THE TASK> Revise the items below so that every "GUI agent" becomes "interface agent", leaving everything else unchanged.

--- start of SUPPLIED RECORDS ---

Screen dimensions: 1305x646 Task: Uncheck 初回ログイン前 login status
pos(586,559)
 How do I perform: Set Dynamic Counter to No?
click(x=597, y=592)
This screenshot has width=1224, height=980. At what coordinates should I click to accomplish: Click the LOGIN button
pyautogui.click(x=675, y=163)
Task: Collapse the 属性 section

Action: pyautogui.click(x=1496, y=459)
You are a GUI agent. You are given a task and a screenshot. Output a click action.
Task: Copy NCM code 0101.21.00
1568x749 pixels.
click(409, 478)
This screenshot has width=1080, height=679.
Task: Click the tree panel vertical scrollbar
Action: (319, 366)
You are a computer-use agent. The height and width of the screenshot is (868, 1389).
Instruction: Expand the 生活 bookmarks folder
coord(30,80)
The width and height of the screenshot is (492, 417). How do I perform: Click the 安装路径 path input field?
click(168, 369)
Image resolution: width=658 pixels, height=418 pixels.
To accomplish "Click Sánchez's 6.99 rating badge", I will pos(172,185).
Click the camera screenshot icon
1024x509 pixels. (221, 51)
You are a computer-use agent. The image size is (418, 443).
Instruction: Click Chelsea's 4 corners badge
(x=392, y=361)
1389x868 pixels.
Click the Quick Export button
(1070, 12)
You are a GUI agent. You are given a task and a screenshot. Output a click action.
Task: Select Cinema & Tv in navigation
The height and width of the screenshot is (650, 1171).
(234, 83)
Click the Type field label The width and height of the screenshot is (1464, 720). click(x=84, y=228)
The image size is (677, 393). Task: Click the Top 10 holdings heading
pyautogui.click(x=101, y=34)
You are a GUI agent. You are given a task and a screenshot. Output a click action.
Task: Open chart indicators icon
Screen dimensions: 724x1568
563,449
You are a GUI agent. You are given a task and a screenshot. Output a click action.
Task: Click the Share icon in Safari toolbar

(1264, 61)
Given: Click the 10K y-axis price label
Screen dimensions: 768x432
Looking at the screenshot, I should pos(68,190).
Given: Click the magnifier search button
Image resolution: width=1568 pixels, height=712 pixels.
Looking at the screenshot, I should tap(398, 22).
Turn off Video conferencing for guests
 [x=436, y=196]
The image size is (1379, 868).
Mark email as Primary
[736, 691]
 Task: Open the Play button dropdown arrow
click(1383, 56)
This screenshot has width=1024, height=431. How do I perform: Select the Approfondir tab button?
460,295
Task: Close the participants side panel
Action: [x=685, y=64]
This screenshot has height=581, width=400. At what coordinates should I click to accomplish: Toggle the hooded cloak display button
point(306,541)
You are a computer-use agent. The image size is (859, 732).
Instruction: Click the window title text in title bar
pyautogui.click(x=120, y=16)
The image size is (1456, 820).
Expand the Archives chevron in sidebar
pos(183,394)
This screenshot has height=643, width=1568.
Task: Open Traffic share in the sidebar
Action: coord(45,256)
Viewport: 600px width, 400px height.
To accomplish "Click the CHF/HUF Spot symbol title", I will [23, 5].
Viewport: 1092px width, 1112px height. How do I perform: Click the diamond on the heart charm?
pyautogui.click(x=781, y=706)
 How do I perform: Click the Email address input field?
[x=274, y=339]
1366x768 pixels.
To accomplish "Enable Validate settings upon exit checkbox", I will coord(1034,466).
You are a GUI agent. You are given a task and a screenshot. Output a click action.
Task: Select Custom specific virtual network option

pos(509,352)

--- end of SUPPLIED RECORDS ---

EXERCISE OUTPUT>
Screen dimensions: 1305x646 Task: Uncheck 初回ログイン前 login status
pos(586,559)
 How do I perform: Set Dynamic Counter to No?
click(x=597, y=592)
This screenshot has width=1224, height=980. At what coordinates should I click to accomplish: Click the LOGIN button
pyautogui.click(x=675, y=163)
Task: Collapse the 属性 section

Action: pyautogui.click(x=1496, y=459)
You are a interface agent. You are given a task and a screenshot. Output a click action.
Task: Copy NCM code 0101.21.00
1568x749 pixels.
click(409, 478)
This screenshot has width=1080, height=679.
Task: Click the tree panel vertical scrollbar
Action: (319, 366)
You are a computer-use agent. The height and width of the screenshot is (868, 1389).
Instruction: Expand the 生活 bookmarks folder
coord(30,80)
The width and height of the screenshot is (492, 417). How do I perform: Click the 安装路径 path input field?
click(168, 369)
Image resolution: width=658 pixels, height=418 pixels.
To accomplish "Click Sánchez's 6.99 rating badge", I will pos(172,185).
Click the camera screenshot icon
1024x509 pixels. (221, 51)
You are a computer-use agent. The image size is (418, 443).
Instruction: Click Chelsea's 4 corners badge
(x=392, y=361)
1389x868 pixels.
Click the Quick Export button
(1070, 12)
You are a interface agent. You are given a task and a screenshot. Output a click action.
Task: Select Cinema & Tv in navigation
The height and width of the screenshot is (650, 1171).
(234, 83)
Click the Type field label The width and height of the screenshot is (1464, 720). click(x=84, y=228)
The image size is (677, 393). Task: Click the Top 10 holdings heading
pyautogui.click(x=101, y=34)
You are a interface agent. You are given a task and a screenshot. Output a click action.
Task: Open chart indicators icon
Screen dimensions: 724x1568
563,449
You are a interface agent. You are given a task and a screenshot. Output a click action.
Task: Click the Share icon in Safari toolbar

(1264, 61)
Given: Click the 10K y-axis price label
Screen dimensions: 768x432
Looking at the screenshot, I should pos(68,190).
Given: Click the magnifier search button
Image resolution: width=1568 pixels, height=712 pixels.
Looking at the screenshot, I should tap(398, 22).
Turn off Video conferencing for guests
 [x=436, y=196]
The image size is (1379, 868).
Mark email as Primary
[736, 691]
 Task: Open the Play button dropdown arrow
click(1383, 56)
This screenshot has width=1024, height=431. How do I perform: Select the Approfondir tab button?
460,295
Task: Close the participants side panel
Action: [x=685, y=64]
This screenshot has height=581, width=400. At what coordinates should I click to accomplish: Toggle the hooded cloak display button
point(306,541)
You are a computer-use agent. The image size is (859, 732).
Instruction: Click the window title text in title bar
pyautogui.click(x=120, y=16)
The image size is (1456, 820).
Expand the Archives chevron in sidebar
pos(183,394)
This screenshot has height=643, width=1568.
Task: Open Traffic share in the sidebar
Action: coord(45,256)
Viewport: 600px width, 400px height.
To accomplish "Click the CHF/HUF Spot symbol title", I will [23, 5].
Viewport: 1092px width, 1112px height. How do I perform: Click the diamond on the heart charm?
pyautogui.click(x=781, y=706)
 How do I perform: Click the Email address input field?
[x=274, y=339]
1366x768 pixels.
To accomplish "Enable Validate settings upon exit checkbox", I will coord(1034,466).
You are a interface agent. You are given a task and a screenshot. Output a click action.
Task: Select Custom specific virtual network option

pos(509,352)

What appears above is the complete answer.